* [EXTRAIT DU DOCUMENT]:
==================================================
130. BVHE a eu connaissance de cette note interne, ce qui a suscité les commentaires suivants au cours d'un comité de management commercial du 23 mai 1996 (cote 1700) : " Continent : Compte tenu du mémo de France de Mijolla tous les magasins doivent savoir qu'ils bénéficient de 14 % de RFA néanmoins PHM va informer France de Mijolla qu'elle prend un risque important en communiquant ce type d'information ".

131. Ces déclarations sont corroborées par une note manuscrite du président de BVHE saisie au siège de BVHE, non datée mais portée sur un cahier dont les pages précédentes sont datées de mars 1996, relevant qu'une garantie de taux global de ristournes de fin d'année ou RFA de 14,5 % avait été donnée à la CIM (cote 1701).

b) Dans le cadre des importations

132. La CIM international a relancé des négociations avec BVHE afin de globaliser ses achats et d'obtenir de meilleurs tarifs. Elle souhaitait bénéficier des mêmes tarifs que ses filiales belges, tarifs inférieurs de 10% aux tarifs français.

133. Le directeur des achats de CIM international déclarait à ce propos (cotes 1703 à 1709) : " Lors d'une réunion avec BVHE nous avions abordé le problème de la différence de prix entre les cassettes BVHE belges et françaises. Nous avions calculé que cette différence de prix s'élevait entre 8 et 10 % environ. Or nous avions la possibilité via notre filiale belge GIB en Belgique de nous approvisionner avec des tarifs plus intéressants. Nous avons présenté cette revendication à BVHE ".
==================================================
* [DONNÉES FOURNIES]:
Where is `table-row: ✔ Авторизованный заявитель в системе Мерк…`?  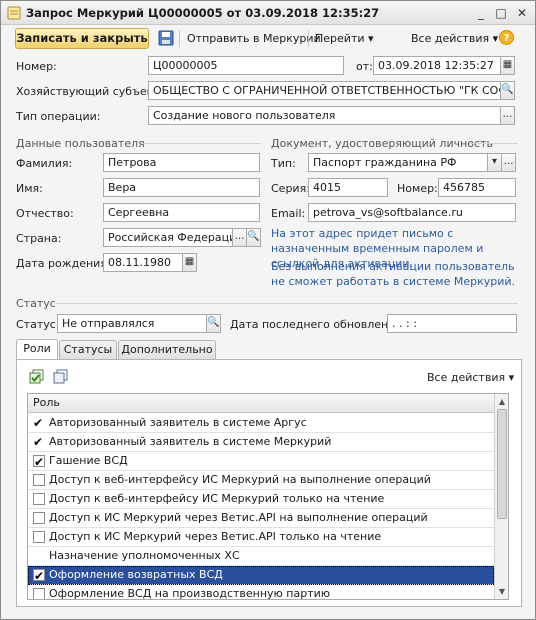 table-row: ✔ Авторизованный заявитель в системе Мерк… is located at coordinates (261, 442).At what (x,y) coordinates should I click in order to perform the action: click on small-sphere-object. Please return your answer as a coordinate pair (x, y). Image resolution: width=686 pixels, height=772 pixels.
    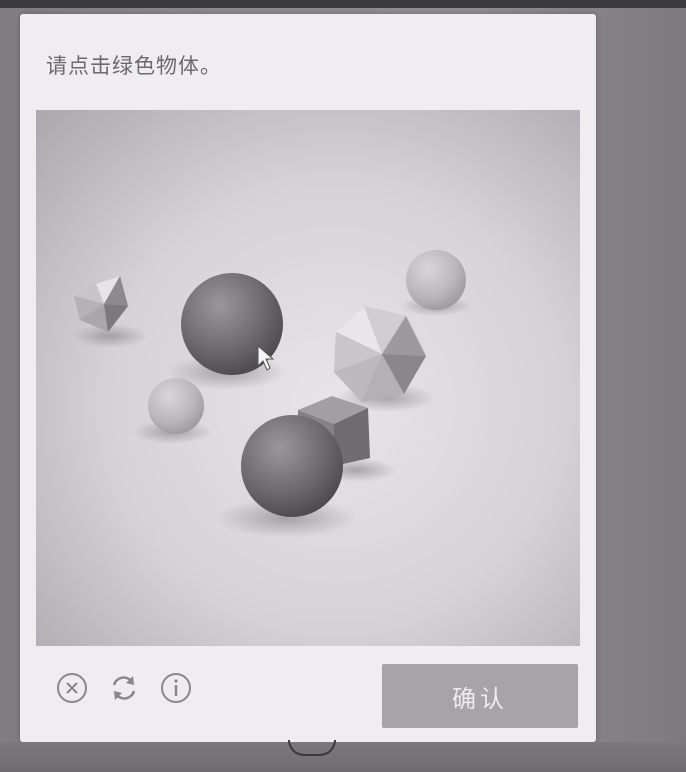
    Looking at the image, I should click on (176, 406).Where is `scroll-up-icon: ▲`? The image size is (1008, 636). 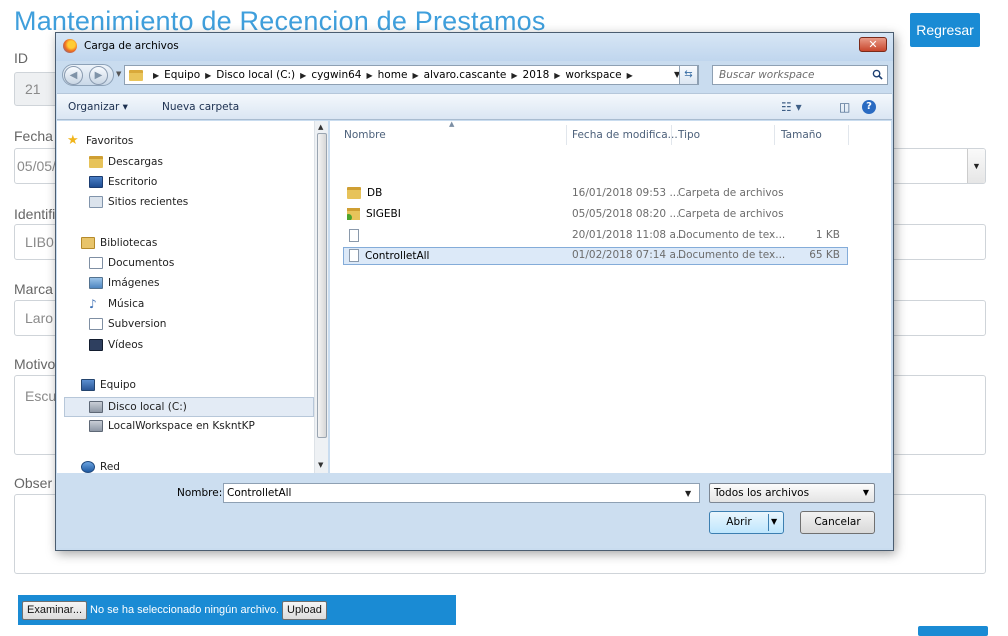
==================================================
* [TÂCHES À RÉALISER]:
A) Dans l'extrait du document, quel taux global de ristournes de fin d'année la note manuscrite du président de BVHE indique-t-elle comme garanti à la CIM ?
B) Recopiez le passage de l'extrait du document qui va de "132. La CIM" jusqu'à "aux tarifs français.".

* [RÉPONSES PAR TÂCHE]:
A) Un taux global de 14,5 %.

B)
132. La CIM international a relancé des négociations avec BVHE afin de globaliser ses achats et d'obtenir de meilleurs tarifs. Elle souhaitait bénéficier des mêmes tarifs que ses filiales belges, tarifs inférieurs de 10% aux tarifs français.